### YOUR TASK
Retype the records that come next, word for word.

━━━ SOURCE MATERIAL

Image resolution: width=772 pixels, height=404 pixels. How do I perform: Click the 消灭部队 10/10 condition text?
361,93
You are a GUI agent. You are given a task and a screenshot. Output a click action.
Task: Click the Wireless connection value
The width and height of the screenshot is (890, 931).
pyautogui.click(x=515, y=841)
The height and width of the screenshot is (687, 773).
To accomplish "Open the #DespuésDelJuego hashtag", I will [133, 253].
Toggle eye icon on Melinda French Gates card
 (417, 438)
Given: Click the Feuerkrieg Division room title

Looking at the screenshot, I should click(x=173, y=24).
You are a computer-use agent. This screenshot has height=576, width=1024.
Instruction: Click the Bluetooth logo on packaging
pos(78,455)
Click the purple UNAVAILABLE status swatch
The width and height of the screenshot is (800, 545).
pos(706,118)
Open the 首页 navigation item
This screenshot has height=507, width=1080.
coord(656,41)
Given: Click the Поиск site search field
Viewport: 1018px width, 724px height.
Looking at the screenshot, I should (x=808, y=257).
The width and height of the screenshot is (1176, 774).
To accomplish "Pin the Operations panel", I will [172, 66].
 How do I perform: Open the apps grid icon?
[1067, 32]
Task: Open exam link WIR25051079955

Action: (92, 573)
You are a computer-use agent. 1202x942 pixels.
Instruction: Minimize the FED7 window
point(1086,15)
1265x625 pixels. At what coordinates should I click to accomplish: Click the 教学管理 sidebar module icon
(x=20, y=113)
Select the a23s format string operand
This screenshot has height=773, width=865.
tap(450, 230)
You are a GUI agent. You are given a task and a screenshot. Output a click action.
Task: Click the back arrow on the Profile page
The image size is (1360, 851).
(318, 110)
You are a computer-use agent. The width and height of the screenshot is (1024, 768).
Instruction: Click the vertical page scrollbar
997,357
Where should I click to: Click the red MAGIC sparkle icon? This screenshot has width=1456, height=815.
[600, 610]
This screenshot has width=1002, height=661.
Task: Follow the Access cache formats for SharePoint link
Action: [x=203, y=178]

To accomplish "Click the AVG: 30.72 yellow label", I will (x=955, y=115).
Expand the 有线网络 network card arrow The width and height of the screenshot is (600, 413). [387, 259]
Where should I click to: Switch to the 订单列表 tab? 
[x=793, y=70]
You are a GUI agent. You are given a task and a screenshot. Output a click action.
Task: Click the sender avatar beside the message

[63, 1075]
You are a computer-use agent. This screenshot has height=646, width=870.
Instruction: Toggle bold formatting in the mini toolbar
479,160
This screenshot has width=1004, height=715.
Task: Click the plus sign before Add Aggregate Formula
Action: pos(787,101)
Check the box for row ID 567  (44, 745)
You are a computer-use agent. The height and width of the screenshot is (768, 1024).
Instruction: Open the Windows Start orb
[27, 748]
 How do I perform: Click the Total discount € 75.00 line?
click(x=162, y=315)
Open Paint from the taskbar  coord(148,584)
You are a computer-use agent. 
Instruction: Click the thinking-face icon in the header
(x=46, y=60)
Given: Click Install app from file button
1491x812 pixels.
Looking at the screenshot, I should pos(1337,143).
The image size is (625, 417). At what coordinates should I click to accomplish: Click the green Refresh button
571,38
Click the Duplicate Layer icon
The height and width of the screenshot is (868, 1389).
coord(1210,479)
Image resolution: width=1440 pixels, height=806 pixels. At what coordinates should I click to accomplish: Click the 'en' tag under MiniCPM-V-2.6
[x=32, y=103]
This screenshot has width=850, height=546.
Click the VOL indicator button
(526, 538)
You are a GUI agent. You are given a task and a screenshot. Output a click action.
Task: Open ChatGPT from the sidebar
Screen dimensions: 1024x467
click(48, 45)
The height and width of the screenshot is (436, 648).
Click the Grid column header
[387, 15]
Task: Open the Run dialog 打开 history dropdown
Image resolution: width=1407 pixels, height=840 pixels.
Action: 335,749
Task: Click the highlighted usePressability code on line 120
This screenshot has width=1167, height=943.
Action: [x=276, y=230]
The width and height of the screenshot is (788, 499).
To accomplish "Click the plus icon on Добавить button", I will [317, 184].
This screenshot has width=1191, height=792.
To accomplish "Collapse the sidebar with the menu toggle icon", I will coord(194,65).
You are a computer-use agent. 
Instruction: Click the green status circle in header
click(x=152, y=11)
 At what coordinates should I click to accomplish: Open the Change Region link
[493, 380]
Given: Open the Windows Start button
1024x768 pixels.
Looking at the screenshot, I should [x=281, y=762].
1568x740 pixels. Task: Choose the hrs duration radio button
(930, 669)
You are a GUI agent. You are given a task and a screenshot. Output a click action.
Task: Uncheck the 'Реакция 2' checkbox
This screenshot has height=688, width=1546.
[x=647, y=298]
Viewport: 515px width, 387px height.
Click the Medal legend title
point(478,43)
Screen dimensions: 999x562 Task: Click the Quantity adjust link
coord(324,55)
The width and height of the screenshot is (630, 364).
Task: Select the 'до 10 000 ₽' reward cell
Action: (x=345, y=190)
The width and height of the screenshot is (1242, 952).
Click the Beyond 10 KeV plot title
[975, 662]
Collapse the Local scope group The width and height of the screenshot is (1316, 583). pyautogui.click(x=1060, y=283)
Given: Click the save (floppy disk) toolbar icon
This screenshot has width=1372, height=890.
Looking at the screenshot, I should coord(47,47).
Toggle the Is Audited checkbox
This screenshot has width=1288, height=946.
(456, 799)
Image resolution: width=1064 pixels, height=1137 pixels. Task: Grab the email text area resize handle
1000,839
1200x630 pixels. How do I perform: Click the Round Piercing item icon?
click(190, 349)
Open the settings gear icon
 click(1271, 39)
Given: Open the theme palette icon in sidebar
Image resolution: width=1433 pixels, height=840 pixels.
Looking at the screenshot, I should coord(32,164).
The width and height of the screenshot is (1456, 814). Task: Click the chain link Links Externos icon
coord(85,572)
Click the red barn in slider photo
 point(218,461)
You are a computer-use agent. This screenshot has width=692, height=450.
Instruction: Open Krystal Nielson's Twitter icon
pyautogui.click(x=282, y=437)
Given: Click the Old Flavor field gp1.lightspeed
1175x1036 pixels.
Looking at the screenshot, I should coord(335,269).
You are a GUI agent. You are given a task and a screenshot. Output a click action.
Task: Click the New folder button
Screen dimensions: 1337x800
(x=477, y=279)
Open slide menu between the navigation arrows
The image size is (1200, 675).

━━━━━━

### WRITTEN REPLY
Image resolution: width=772 pixels, height=404 pixels. How do I perform: Click the 消灭部队 10/10 condition text?
361,93
You are a GUI agent. You are given a task and a screenshot. Output a click action.
Task: Click the Wireless connection value
The width and height of the screenshot is (890, 931).
pyautogui.click(x=515, y=841)
The height and width of the screenshot is (687, 773).
To accomplish "Open the #DespuésDelJuego hashtag", I will [133, 253].
Toggle eye icon on Melinda French Gates card
 (417, 438)
Given: Click the Feuerkrieg Division room title

Looking at the screenshot, I should click(x=173, y=24).
You are a computer-use agent. This screenshot has height=576, width=1024.
Instruction: Click the Bluetooth logo on packaging
pos(78,455)
Click the purple UNAVAILABLE status swatch
The width and height of the screenshot is (800, 545).
pos(706,118)
Open the 首页 navigation item
This screenshot has height=507, width=1080.
coord(656,41)
Given: Click the Поиск site search field
Viewport: 1018px width, 724px height.
Looking at the screenshot, I should (x=808, y=257).
The width and height of the screenshot is (1176, 774).
To accomplish "Pin the Operations panel", I will [172, 66].
 How do I perform: Open the apps grid icon?
[1067, 32]
Task: Open exam link WIR25051079955

Action: (92, 573)
You are a computer-use agent. 1202x942 pixels.
Instruction: Minimize the FED7 window
point(1086,15)
1265x625 pixels. At what coordinates should I click to accomplish: Click the 教学管理 sidebar module icon
(x=20, y=113)
Select the a23s format string operand
This screenshot has height=773, width=865.
tap(450, 230)
You are a GUI agent. You are given a task and a screenshot. Output a click action.
Task: Click the back arrow on the Profile page
The image size is (1360, 851).
(318, 110)
You are a computer-use agent. The width and height of the screenshot is (1024, 768).
Instruction: Click the vertical page scrollbar
997,357
Where should I click to: Click the red MAGIC sparkle icon? This screenshot has width=1456, height=815.
[600, 610]
This screenshot has width=1002, height=661.
Task: Follow the Access cache formats for SharePoint link
Action: [x=203, y=178]

To accomplish "Click the AVG: 30.72 yellow label", I will (x=955, y=115).
Expand the 有线网络 network card arrow The width and height of the screenshot is (600, 413). [387, 259]
Where should I click to: Switch to the 订单列表 tab? 
[x=793, y=70]
You are a GUI agent. You are given a task and a screenshot. Output a click action.
Task: Click the sender avatar beside the message

[63, 1075]
You are a computer-use agent. This screenshot has height=646, width=870.
Instruction: Toggle bold formatting in the mini toolbar
479,160
This screenshot has width=1004, height=715.
Task: Click the plus sign before Add Aggregate Formula
Action: pos(787,101)
Check the box for row ID 567  (44, 745)
You are a computer-use agent. The height and width of the screenshot is (768, 1024).
Instruction: Open the Windows Start orb
[27, 748]
 How do I perform: Click the Total discount € 75.00 line?
click(x=162, y=315)
Open Paint from the taskbar  coord(148,584)
You are a computer-use agent. 
Instruction: Click the thinking-face icon in the header
(x=46, y=60)
Given: Click Install app from file button
1491x812 pixels.
Looking at the screenshot, I should pos(1337,143).
The image size is (625, 417). At what coordinates should I click to accomplish: Click the green Refresh button
571,38
Click the Duplicate Layer icon
The height and width of the screenshot is (868, 1389).
coord(1210,479)
Image resolution: width=1440 pixels, height=806 pixels. At what coordinates should I click to accomplish: Click the 'en' tag under MiniCPM-V-2.6
[x=32, y=103]
This screenshot has width=850, height=546.
Click the VOL indicator button
(526, 538)
You are a GUI agent. You are given a task and a screenshot. Output a click action.
Task: Open ChatGPT from the sidebar
Screen dimensions: 1024x467
click(48, 45)
The height and width of the screenshot is (436, 648).
Click the Grid column header
[387, 15]
Task: Open the Run dialog 打开 history dropdown
Image resolution: width=1407 pixels, height=840 pixels.
Action: 335,749
Task: Click the highlighted usePressability code on line 120
This screenshot has width=1167, height=943.
Action: [x=276, y=230]
The width and height of the screenshot is (788, 499).
To accomplish "Click the plus icon on Добавить button", I will [317, 184].
This screenshot has width=1191, height=792.
To accomplish "Collapse the sidebar with the menu toggle icon", I will coord(194,65).
You are a computer-use agent. 
Instruction: Click the green status circle in header
click(x=152, y=11)
 At what coordinates should I click to accomplish: Open the Change Region link
[493, 380]
Given: Open the Windows Start button
1024x768 pixels.
Looking at the screenshot, I should [x=281, y=762].
1568x740 pixels. Task: Choose the hrs duration radio button
(930, 669)
You are a GUI agent. You are given a task and a screenshot. Output a click action.
Task: Uncheck the 'Реакция 2' checkbox
This screenshot has height=688, width=1546.
[x=647, y=298]
Viewport: 515px width, 387px height.
Click the Medal legend title
point(478,43)
Screen dimensions: 999x562 Task: Click the Quantity adjust link
coord(324,55)
The width and height of the screenshot is (630, 364).
Task: Select the 'до 10 000 ₽' reward cell
Action: (x=345, y=190)
The width and height of the screenshot is (1242, 952).
Click the Beyond 10 KeV plot title
[975, 662]
Collapse the Local scope group The width and height of the screenshot is (1316, 583). pyautogui.click(x=1060, y=283)
Given: Click the save (floppy disk) toolbar icon
This screenshot has width=1372, height=890.
Looking at the screenshot, I should coord(47,47).
Toggle the Is Audited checkbox
This screenshot has width=1288, height=946.
(456, 799)
Image resolution: width=1064 pixels, height=1137 pixels. Task: Grab the email text area resize handle
1000,839
1200x630 pixels. How do I perform: Click the Round Piercing item icon?
click(190, 349)
Open the settings gear icon
 click(1271, 39)
Given: Open the theme palette icon in sidebar
Image resolution: width=1433 pixels, height=840 pixels.
Looking at the screenshot, I should coord(32,164).
The width and height of the screenshot is (1456, 814). Task: Click the chain link Links Externos icon
coord(85,572)
Click the red barn in slider photo
 point(218,461)
You are a computer-use agent. This screenshot has width=692, height=450.
Instruction: Open Krystal Nielson's Twitter icon
pyautogui.click(x=282, y=437)
Given: Click the Old Flavor field gp1.lightspeed
1175x1036 pixels.
Looking at the screenshot, I should coord(335,269).
You are a GUI agent. You are given a task and a screenshot. Output a click action.
Task: Click the New folder button
Screen dimensions: 1337x800
(x=477, y=279)
Open slide menu between the navigation arrows
The image size is (1200, 675).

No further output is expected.